The objective of the SBR Program in Australia is to reduce the cost of reporting for business by A$800 million over six years at a cost of A$320 million over the same period.

The key activity of the SBR Program is to work across agencies and jurisdictions to standardise the reporting approach and language – developing the taxonomy. As well as the reporting language, SBR is developing a new e-channel for business which will include a single sign-on to on-line services across the agencies that are in scope.

==== Scope ====
The agencies in scope are:
- Australian Taxation Office (ATO)
- Australian Bureau of Statistics (ABS)
- Australian Securities & Investments Commission (ASIC)
- Australian Prudential Regulation Authority (APRA)
- State and Territory Revenue Offices (8 of them)

More than 75 government forms are in scope to be rationalised and replaced by electronic lodgments.

==== Planned solution ====
The Australian SBR solution is planned to be developed as follows:
- Rationalise and harmonise the reporting terms and definitions in use
- Develop a Reporting Taxonomy
- Map the Reporting Taxonomy to a chart of accounts (provided via a software package)
- Develop IT capabilities and infrastructure, including:
  - Whole of Government authentication/single sign on process; and
  - System for secure on-line interactions
- Connect government systems to the IT capabilities and infrastructure
- Connect businesses to government systems via third-party software

==== Business Advisory Forum ====
The SBR program also created the SBR Business Advisory Forum as a way to provide ongoing consultation to the project.

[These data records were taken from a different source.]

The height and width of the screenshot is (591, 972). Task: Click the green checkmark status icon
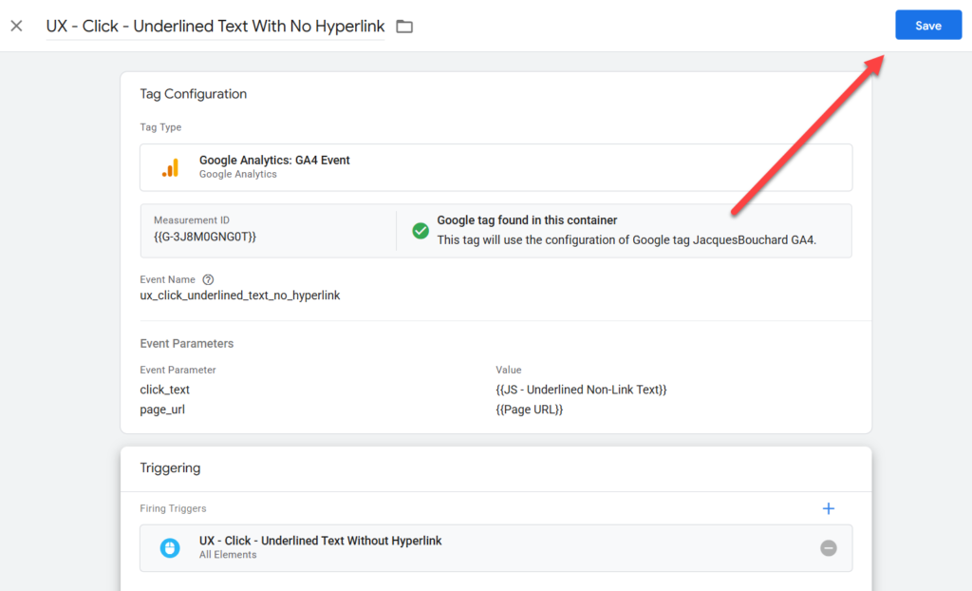(x=421, y=231)
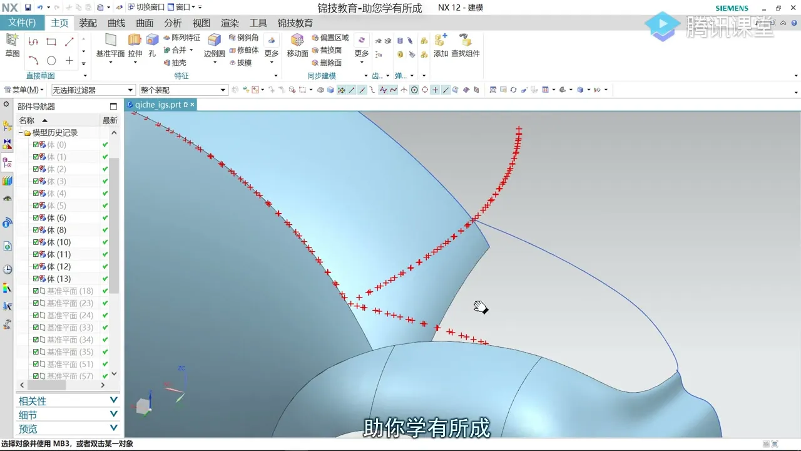Collapse the 模型历史记录 tree node
Viewport: 801px width, 451px height.
(21, 133)
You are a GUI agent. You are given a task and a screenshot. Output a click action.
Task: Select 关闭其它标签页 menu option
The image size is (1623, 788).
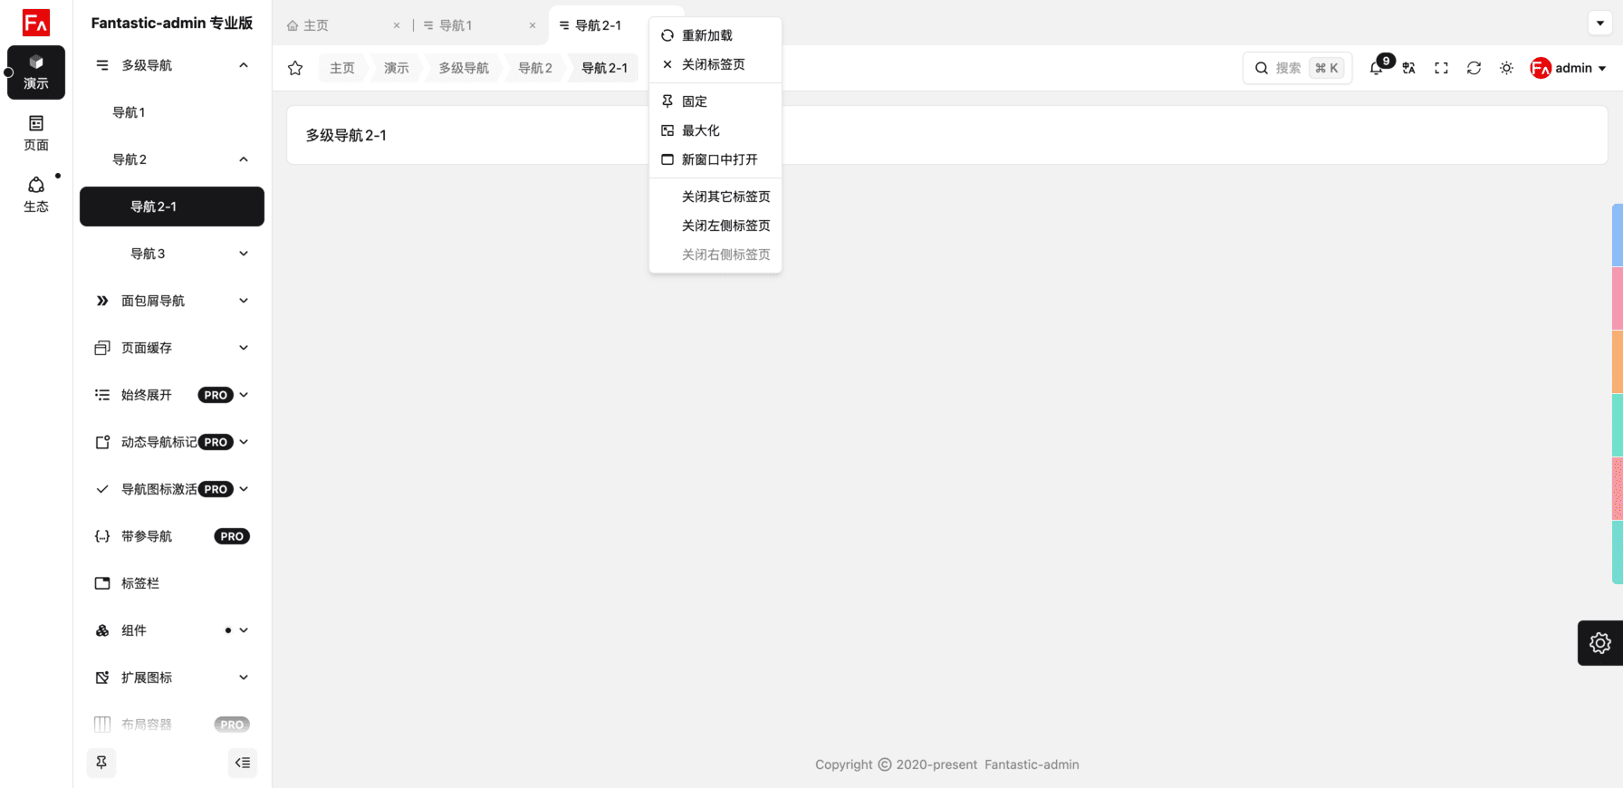725,197
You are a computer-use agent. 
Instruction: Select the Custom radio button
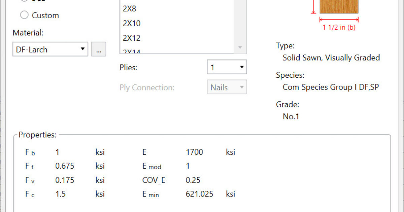pyautogui.click(x=25, y=15)
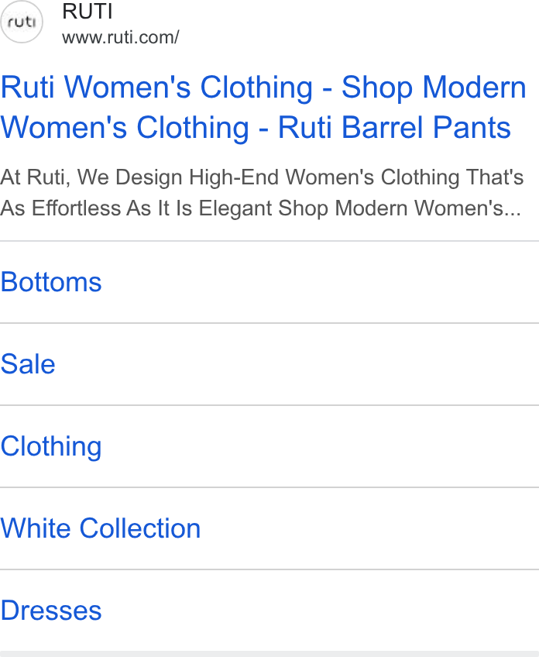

It is made up of 18 representatives drawn from industry groups (e.g. Council of Small Business Organisations of Australia, professional associations (e.g. CPA Australia) and the SBR program itself.

=== New Zealand implementation ===
In May 2008 the New Zealand Ministry of Economic Development published a business case for adopting an SBR program. The business case states that success relies on a high take-up rate by intermediaries such as accountants and lawyers. This is because many owner-operators and small businesses (68% and 21% of businesses, respectively) conduct their reporting via these third parties.

The business case states that "SBR will deliver compliance cost reductions to business by reducing the need for them to submit information to multiple agencies, standardising data definitions and implementing a standard communication language.".